The return of the Small Pearl-bordered Fritillary is something I look forward to every year. It’s our least common butterfly in the Forest of Dean, and isn’t widespread in the region, but conservation efforts designed to increase the amount of suitable habitat might one day help to change that.
I’ve made a few visits to a favourite spot for Small Pearl-bordered Fritillary in the Forest this week, but it’s taken until today to see any. It was a scorching afternoon, but the first half hour produced nothing but Common Blue and the odd Dingy Skipper. Just as I was about to move on to another site, a flash of orange passed in front of me – the first of maybe 10-15, all looking very fresh. This butterfly, like the Pearl-bordered Fritillary, gets its name from the series of “pearls” that run along the outside edge of the underside of the hindwing.

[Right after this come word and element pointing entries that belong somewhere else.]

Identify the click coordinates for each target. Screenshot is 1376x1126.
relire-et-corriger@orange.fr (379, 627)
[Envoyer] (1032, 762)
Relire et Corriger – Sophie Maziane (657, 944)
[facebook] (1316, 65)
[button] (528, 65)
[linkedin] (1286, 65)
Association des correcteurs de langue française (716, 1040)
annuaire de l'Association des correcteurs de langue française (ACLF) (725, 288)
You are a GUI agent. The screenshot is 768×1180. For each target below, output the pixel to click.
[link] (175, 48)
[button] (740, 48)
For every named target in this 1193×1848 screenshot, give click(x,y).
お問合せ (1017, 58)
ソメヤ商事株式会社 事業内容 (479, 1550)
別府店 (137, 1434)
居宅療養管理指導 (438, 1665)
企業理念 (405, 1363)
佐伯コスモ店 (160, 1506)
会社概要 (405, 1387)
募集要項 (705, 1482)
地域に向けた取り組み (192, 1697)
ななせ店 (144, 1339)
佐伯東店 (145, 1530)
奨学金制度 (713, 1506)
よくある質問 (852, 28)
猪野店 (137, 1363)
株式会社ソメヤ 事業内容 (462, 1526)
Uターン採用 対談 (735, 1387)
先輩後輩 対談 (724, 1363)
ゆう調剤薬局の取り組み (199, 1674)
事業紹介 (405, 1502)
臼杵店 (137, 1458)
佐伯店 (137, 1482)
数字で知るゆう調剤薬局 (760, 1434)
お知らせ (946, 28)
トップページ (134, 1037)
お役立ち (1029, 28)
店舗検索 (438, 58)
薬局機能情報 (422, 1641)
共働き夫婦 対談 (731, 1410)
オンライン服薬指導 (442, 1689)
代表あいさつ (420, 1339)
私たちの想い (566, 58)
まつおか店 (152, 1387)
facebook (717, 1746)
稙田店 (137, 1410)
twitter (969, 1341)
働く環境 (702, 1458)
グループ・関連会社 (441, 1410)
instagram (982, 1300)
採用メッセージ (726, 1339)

After so long away from home, it was nice to get out in the Forest of Dean this afternoon. The sun was shining and there were a good number of insects on the wing. This is one of three Small Pearl-bordered Fritillaries seen today, along with Ringlets, Meadow Browns, Speckled Woods, Common Blue, Large Skipper. The highlight of the dragonflies today was a Golden-ringed. Woodlark still singing, Tree Pipits still displaying and a Cuckoo still calling. It’s almost like I was never away!